# Early Data-Cleaning BGG Boardgame Data

First step is to import all modules and set up schemas and tables

In [2]:
import pandas as pd
from lxml import etree
import Capstone_functions as cf
import os
import sql_functions as sf

parser = etree.XMLParser(recover=True)

xtree = etree.parse("data/old_API_id_260200.xml", parser= parser).getroot()

engine = sf.get_engine()

schema = "BGG_Data"

subnodes = [
    'boardgamecategory', #ok
    'boardgamesubdomain', #ok
    'boardgamemechanic', #ok
    'boardgamefamily', # ok
    'boardgameexpansion', #ok
    'boardgamehonor', #ok
    'boardgamedesigner', #ok
    'boardgameartist', #ok
    'boardgamepublisher', #ok
    'boardgamepodcastepisode',#ok
    'boardgameimplementation', #ok
    'videogamebg',#ok
    'statistics', #ok
    'marketplacelistings' # ok
]

# df_main ok
# df_poll ok
# df_name
# df_ids ok

In [None]:
df_main = pd.DataFrame()

directory = os.fsencode("data/")
for file in os.listdir(directory):
    filename = os.fsdecode(file)
    if filename.endswith(".xml"): 
        file_path = os.path.join(str(directory)[2:].replace("'",""), filename)
        xtree_temp = etree.parse(file_path, parser= parser).getroot()
        df_main = pd.concat([df_main,cf.df_main(xtree_temp)])

## Data Cleaning df_main

### Transform ids in numbers

In [None]:
df_main["id"] = df_main["id"].astype('int')

In [None]:
df_main['description'] = df_main['description'].str.replace("<br/>"," ")

## Make ID 

In [None]:
df_ids = df_main["id"]

In [None]:
df_ids

In [None]:
sf.build_table(engine=engine,table_name="unique_ids",dataframe=df_ids,schema=schema)

### Drop null values

In [None]:
df_main_clean = df_main.dropna(thresh=4)

In [None]:
df_main_clean

In [None]:
for column in df_main_clean.columns[-7:]:
    df_main_clean[column] = df_main_clean[column].astype('int')


In [None]:
df_main_clean.drop("description",axis=1,inplace=True)

In [None]:
df_main_clean

In [None]:
sf.build_table(engine=engine,table_name="main",dataframe=df_main_clean,schema=schema)

# Dict with other tables

In [None]:
df_dict = dict()
directory = os.fsencode("data/")
for entrypoint in subnodes:
    df_temp = pd.DataFrame()
    for file in os.listdir(directory):
        filename = os.fsdecode(file)
        if filename.endswith(".xml"): 
            file_path = os.path.join(str(directory)[2:].replace("'",""), filename)
            xtree_temp = etree.parse(file_path, parser= parser).getroot()
            df_temp = pd.concat([df_temp,cf.df_subnodes(xtree_temp, entrypoint=entrypoint)])
    df_dict[entrypoint] = df_temp

In [None]:
df_dict.keys()

# Cleaning Marketplace listings

I remove the hour:minute:seconds from listdate in marketplacetable and store the date in format YYYY-MM-DD

In [None]:
df_market = df_dict['marketplacelistings'].copy()

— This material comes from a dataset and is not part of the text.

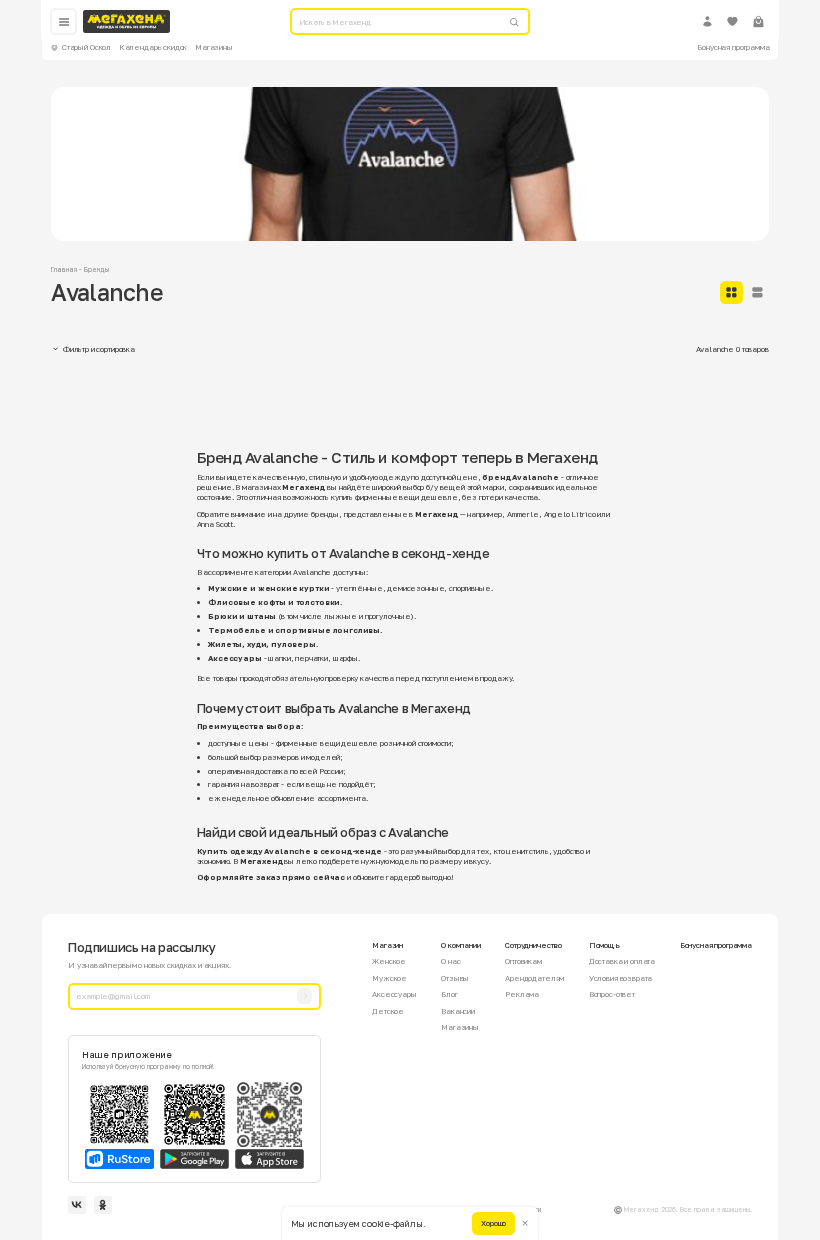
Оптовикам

df_market['listdate'] = df_market['listdate'].astype('datetime64[D]')

In [None]:
df_market.info()

In [None]:
df_market["id"] = df_market["id"].astype('int')

df_market["price"] = df_market["price"].astype('float')
df_market

In [None]:
sf.build_table(engine=engine,table_name="marketplace_listings",dataframe=df_market,schema=schema)

# Cleaning family table

In [None]:
b_family = df_dict['boardgamefamily'].copy()

b_family[['family_type', 'family']] = b_family['cat_name'].str.split(':',expand=True,n=1)

In [None]:
b_family.drop(columns=["cat_name"],inplace=True)

In [None]:
b_family["id"] = b_family["id"].astype('int')

b_family["cat_id"] = b_family["cat_id"].astype('int')

In [None]:
b_family

In [None]:
b_family.info()

In [None]:
sf.build_table(engine=engine,table_name="family",dataframe=b_family,schema=schema)

# Cleaning Honor Table

In [None]:
b_honor = df_dict['boardgamehonor'].copy()

In [None]:
b_honor["year"] = b_honor["cat_name"].str[0:4]
b_honor["cat_name"] = b_honor["cat_name"].str[5:]


In [None]:
b_honor["placement"] = b_honor["cat_name"].str.split().str[-1]

In [None]:
b_honor["id"] = b_honor["id"].astype('int')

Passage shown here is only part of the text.